- _DIRECTIONS FOR THIS TASK_
Please take the records that follow and repeat exactly the lines starting with the line with "Tout refuser [button] (182, 1134)" and going on through the line with "Revenir à l’accueil (410, 408)".

- _DATA SUPPLIED_
——

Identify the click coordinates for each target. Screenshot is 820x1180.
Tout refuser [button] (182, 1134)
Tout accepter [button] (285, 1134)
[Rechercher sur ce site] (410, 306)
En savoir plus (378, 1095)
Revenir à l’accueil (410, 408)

——

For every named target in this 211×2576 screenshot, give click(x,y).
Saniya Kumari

——

- _SOLUTION FOR THIS PROBLEM_
Tout refuser [button] (182, 1134)
Tout accepter [button] (285, 1134)
[Rechercher sur ce site] (410, 306)
En savoir plus (378, 1095)
Revenir à l’accueil (410, 408)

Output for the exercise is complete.